If you’re dying to see more of the world but can’t afford to fund a round-the-world trip, then why not consider interrail?
Explore Europe for as little as £322 when you travel by train. Interrail is popular with not only students and adventure seekers, but also anyone who wants to see more of the world for lower cost in less time. Interrail allows you to visit numerous countries over a week, two-week or month period, within a realistic budget. Not everyone can afford to fly around the world, but you needn’t miss out, just rethink your mode of transport. These top tips will show you exactly how to prepare for your first interrail trip.
How does interrail work?
An interrail ticket allows you to hop-on and off European trains, enabling you to see multiple countries at a small cost. The ticket will be in your name, meaning it’s non-transferable, so keep it safe. You’ll also need to carry your passport to prove you are who you say you are.
Buying your interrail ticket
Interrail.eu provides European passes and information on the destinations on offer to you.
You can either purchase a one-country pass, which as the name suggests allows you to travel to and from one country. If you’re interested in travelling to two or three countries it may be more cost effective to buy a few of these passes; prices start at £32pp.

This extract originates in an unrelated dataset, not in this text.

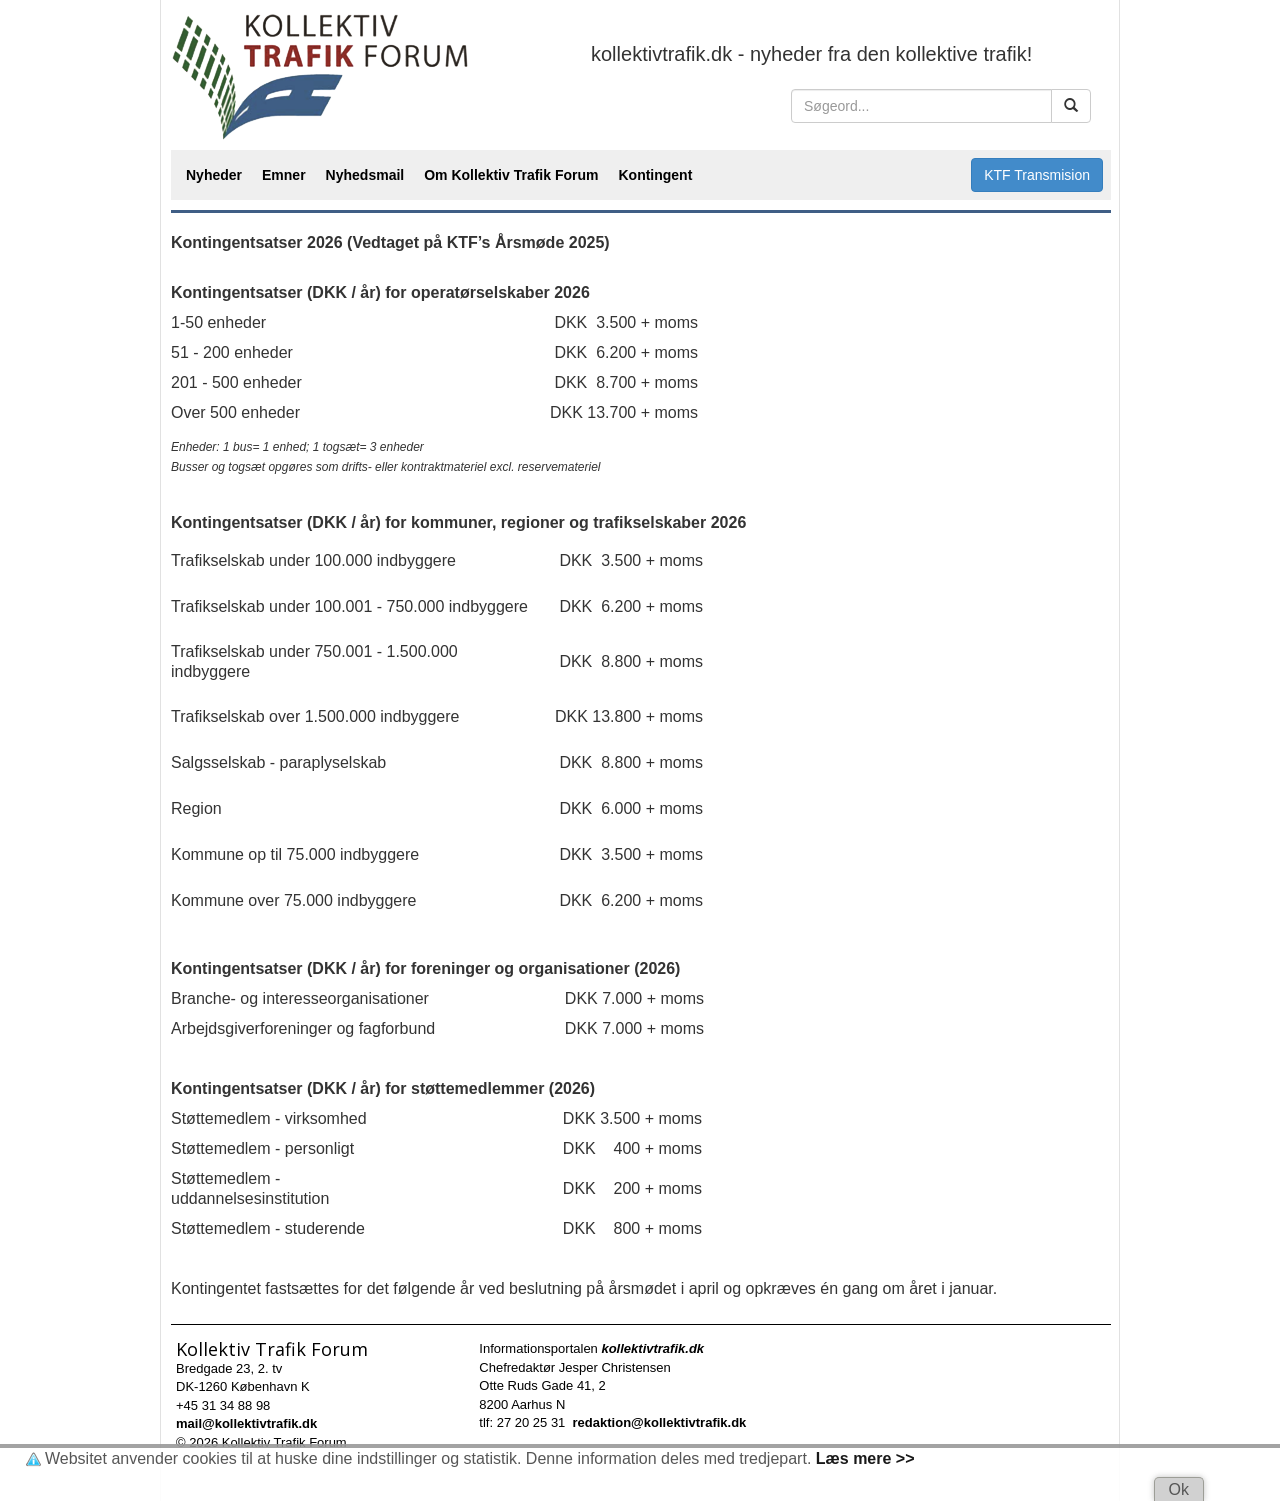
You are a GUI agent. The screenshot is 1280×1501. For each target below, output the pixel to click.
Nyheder (214, 175)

Those looking to cover more of Europe are probably best off purchasing a Global Pass. The Global Pass allows you to travel to up to 30 countries:
Costs start at £322 for 5 days travel within 10 days, and go up to 1-month continuous travel for £766. Seniors and those 25 or under can benefit from discounted prices of up to £400! *
Before you travel
Make sure you do your research before you travel, as the last thing you want is to get home and find out you missed out on seeing X, Y or Z. You can save money by buying one travel guide of Europe and enjoying some bedtime reading before you leave. There are lots of travel guides on offer and carrying only one book will increase your much-needed luggage space. Also remember to leave room for a European Rail map and a compass, as you won’t want to spend hours walking around in circles if you don’t know which way is North.
Start by marking down the countries you think you would like to visit. If you’ve only got two-weeks then you are going to have to be selective. Once you’ve decided where you intend to visit, you need to plan the most effective route to minimise your travel time and increase the time you get to explore each stop. Find the quickest routes online (check your ticket is valid for these routes as some fast trains incur an additional fee), and then start thinking about accommodation.
Trust us, you do not want to leave this until last minute. If you consider yourself a real-life Bear Grylls, or Cub Scout/Girl Guide at best, a tent will inevitably save on costs. There are many campsites dotted around most of these countries and they are extremely cheap. If camping isn’t for you, don’t worry as you can sleep off the ground by staying in an affordable hostel.
Improvised accommodation may sound fun but we’d recommend booking at least a couple of locations in advance, especially in the summer when these places get booked up early. Sleeping on a night train is another, if not slightly bumpy, alternative.
Bonjour, Ciao, Hallo, Cześć, Alo, Hej
It is worthwhile learning some key phrases before you depart so you can get by. The obvious Hello, Goodbye, Please and Thank You are essential, but also some numbers, Where is/are…?, Do you speak English?, One beer, Toilets, etc. will come in extremely handy. Don’t rely on people knowing English, brush up on your phrases before you depart and you’ll be thankful you did.
Now we don’t like to brag, but here at FairFX we are pretty much experts on this subject.
A Prepaid Currency Card will most likely be your best friend as you won’t have to worry about (A) lugging Travel Cash around in multiple denominations; (B) ordering too much currency as you can top-up as and when you need funds; and (C) it’s a secure Chip & PIN card, so if you’re worried about losing it why not order and Family and Friends card too. You can always keep the additional card in the hostel safe/bottom of your rucksack and transfer funds between the cards as and when you need them.
You can register for our excellent currency card rates here.
Anyone who has been to a music festival can probably relate to this next tip: Lay out the entire luggage you think you need on the floor, now half it. We’re serious! The best way to travel is using a rucksack as it frees up your map-holding hands. You might think you’d like to take a hairdryer or those extra pair of shorts, but after two weeks of carrying them on your back you’ll wish you had left them at home. Travel light, and we guarantee you’ll be much happier!
The exception to the rule is comfortable footwear and travel Scrabble.
Look after your valuables, especially if you’re on a long train journey and likely to nod off. Use a cable-lock to fasten your bag to the luggage rack or overhead.
Border police may ask to see your passport or the contents of your bag as you cross between countries, so don’t carry anything you shouldn’t.
*Based on a youth travelling 1-month continuous on a Global Pass versus an adult.